§ **WHAT IS EXPECTED**: Output all the data exactly. Pictures do not belong in the copy.

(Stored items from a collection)
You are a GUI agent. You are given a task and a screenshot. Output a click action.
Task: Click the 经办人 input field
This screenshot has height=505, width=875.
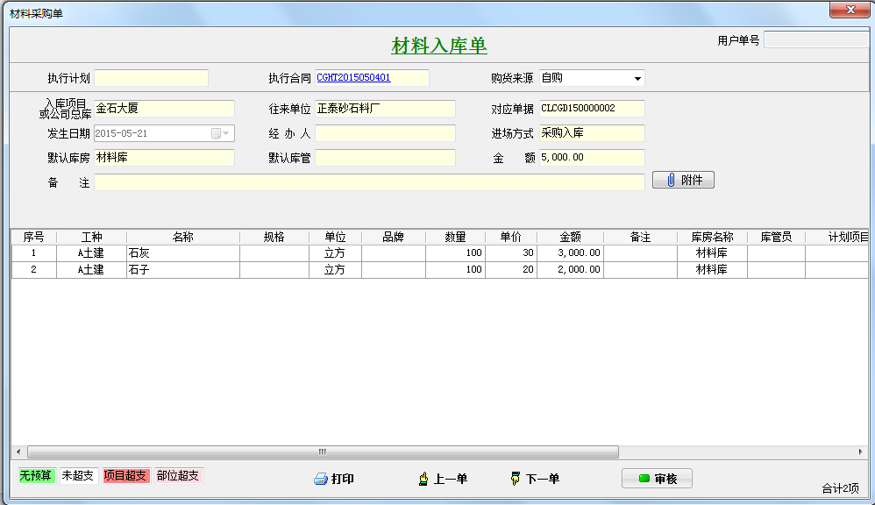coord(385,133)
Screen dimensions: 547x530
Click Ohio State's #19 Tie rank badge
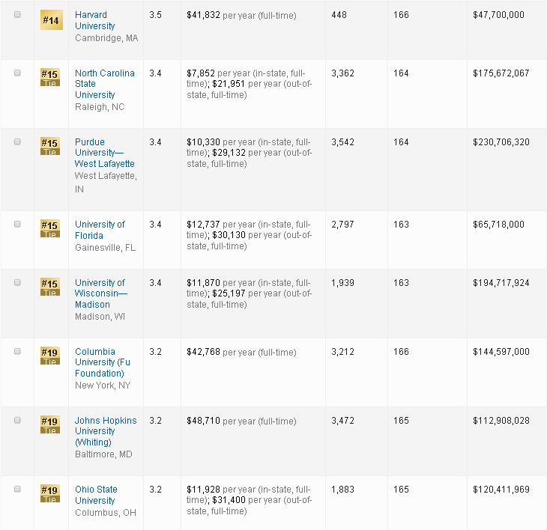[x=49, y=493]
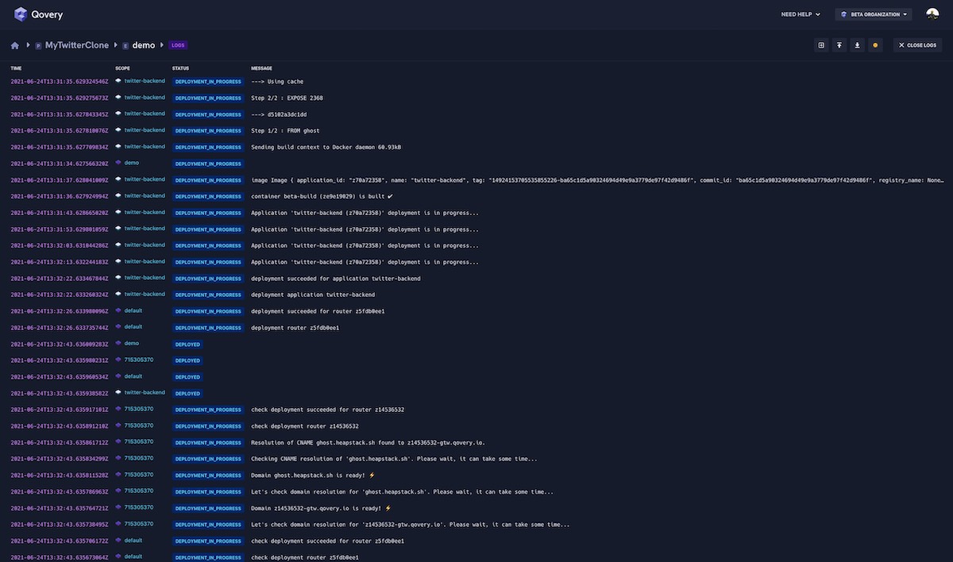Image resolution: width=953 pixels, height=562 pixels.
Task: Download logs with the download icon
Action: (857, 45)
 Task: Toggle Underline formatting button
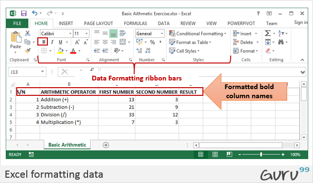tap(60, 42)
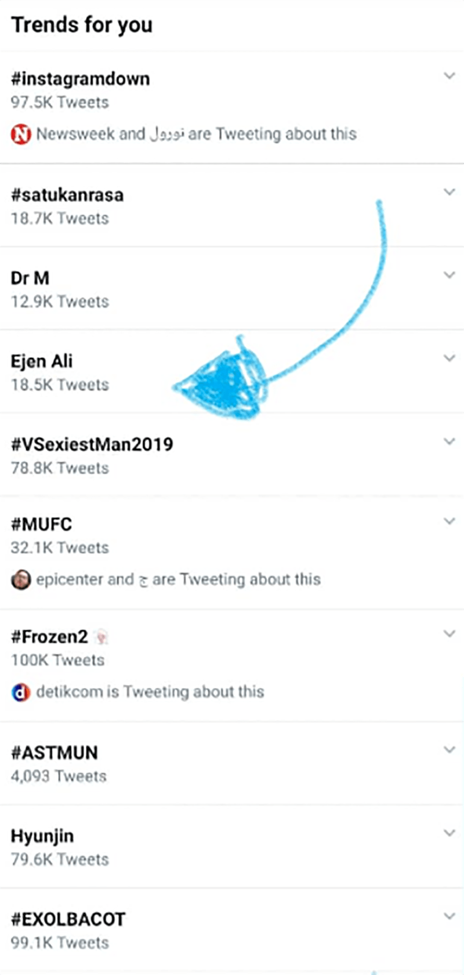Screen dimensions: 464x975
Task: Click the Newsweek avatar icon
Action: [20, 135]
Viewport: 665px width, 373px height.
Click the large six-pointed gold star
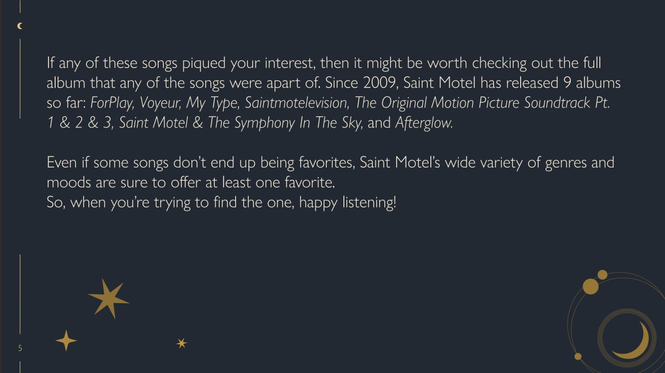click(x=108, y=298)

§ **EXPECTED OUTPUT**:
You are a GUI agent. You are given a task and a screenshot. Output a click action.
Task: Click the 经办人 input field
This screenshot has height=505, width=875.
coord(385,133)
Screen dimensions: 547x530
Click Ohio State's #19 Tie rank badge
[x=49, y=493]
Image resolution: width=953 pixels, height=562 pixels.
Task: Download logs with the download icon
Action: (857, 45)
 Task: Toggle Underline formatting button
tap(60, 42)
Screen dimensions: 464x975
Task: Click the Newsweek avatar icon
Action: [20, 135]
Viewport: 665px width, 373px height.
Click the large six-pointed gold star
click(x=108, y=298)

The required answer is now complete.